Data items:
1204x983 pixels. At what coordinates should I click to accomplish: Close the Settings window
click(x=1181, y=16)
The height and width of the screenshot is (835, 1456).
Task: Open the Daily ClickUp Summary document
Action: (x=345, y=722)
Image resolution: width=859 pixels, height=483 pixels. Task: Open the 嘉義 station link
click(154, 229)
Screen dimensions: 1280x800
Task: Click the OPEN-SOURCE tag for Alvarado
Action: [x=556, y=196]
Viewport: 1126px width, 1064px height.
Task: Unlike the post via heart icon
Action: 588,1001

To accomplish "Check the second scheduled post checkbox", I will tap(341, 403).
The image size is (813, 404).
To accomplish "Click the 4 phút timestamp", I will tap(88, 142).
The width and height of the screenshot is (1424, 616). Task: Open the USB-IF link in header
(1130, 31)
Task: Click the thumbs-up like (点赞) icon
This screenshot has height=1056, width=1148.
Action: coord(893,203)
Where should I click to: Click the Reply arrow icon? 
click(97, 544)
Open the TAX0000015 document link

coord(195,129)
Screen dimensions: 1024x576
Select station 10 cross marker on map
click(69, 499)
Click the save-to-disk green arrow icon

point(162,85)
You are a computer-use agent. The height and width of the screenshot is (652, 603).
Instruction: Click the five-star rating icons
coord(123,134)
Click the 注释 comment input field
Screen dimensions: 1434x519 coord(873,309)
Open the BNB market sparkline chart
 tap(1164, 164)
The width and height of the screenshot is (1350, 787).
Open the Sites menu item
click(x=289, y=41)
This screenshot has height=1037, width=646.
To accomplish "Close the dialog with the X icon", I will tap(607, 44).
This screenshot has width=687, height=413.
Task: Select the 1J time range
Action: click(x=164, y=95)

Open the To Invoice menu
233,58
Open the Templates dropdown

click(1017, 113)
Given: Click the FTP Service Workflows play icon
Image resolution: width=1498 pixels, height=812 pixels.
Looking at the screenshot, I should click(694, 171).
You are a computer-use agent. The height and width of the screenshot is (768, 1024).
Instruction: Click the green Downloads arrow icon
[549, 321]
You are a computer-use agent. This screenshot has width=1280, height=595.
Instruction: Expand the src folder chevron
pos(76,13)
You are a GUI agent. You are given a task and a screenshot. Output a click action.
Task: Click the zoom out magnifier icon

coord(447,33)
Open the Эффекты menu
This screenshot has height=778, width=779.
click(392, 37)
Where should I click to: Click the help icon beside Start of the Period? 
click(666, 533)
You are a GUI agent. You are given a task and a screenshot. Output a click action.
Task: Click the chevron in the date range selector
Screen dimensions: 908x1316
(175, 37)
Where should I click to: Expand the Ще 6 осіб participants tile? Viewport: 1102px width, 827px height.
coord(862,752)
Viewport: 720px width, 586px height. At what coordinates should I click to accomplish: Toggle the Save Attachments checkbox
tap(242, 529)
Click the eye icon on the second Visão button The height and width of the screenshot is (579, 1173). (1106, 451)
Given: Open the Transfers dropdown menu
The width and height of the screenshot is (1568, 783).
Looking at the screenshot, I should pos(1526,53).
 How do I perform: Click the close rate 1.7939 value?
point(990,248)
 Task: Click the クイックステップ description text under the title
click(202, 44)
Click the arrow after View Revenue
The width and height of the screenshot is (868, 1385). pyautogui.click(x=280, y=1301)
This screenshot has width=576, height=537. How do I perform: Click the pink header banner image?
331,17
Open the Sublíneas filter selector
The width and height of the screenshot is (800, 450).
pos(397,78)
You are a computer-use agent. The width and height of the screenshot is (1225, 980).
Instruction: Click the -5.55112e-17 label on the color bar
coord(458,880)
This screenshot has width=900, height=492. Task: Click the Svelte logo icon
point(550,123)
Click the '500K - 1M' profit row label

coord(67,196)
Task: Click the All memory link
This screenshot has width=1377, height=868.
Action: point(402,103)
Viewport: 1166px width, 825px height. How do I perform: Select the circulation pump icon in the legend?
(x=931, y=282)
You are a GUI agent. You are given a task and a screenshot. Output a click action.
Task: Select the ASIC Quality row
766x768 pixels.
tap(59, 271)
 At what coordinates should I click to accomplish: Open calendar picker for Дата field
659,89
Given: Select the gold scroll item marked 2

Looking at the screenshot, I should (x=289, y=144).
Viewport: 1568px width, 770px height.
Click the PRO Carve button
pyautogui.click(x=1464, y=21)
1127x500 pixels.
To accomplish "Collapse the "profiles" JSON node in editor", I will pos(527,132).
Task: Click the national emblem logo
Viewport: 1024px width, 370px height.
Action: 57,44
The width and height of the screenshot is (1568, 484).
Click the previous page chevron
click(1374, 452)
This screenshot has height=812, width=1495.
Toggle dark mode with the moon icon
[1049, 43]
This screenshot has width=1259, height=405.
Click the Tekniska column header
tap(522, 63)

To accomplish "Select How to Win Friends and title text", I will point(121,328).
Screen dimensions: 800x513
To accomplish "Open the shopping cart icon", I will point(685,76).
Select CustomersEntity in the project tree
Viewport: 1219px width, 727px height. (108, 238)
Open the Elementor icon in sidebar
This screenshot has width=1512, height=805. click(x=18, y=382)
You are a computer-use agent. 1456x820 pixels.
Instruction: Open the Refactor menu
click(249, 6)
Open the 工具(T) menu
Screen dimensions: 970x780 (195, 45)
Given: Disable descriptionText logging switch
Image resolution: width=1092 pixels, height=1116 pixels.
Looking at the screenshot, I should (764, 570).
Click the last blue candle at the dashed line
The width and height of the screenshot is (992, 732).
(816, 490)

WHAT IS NEEDED
Return every line from the records above that holds the word "second".

TASK ANSWER
To accomplish "Check the second scheduled post checkbox", I will tap(341, 403).
Click the eye icon on the second Visão button The height and width of the screenshot is (579, 1173). (1106, 451)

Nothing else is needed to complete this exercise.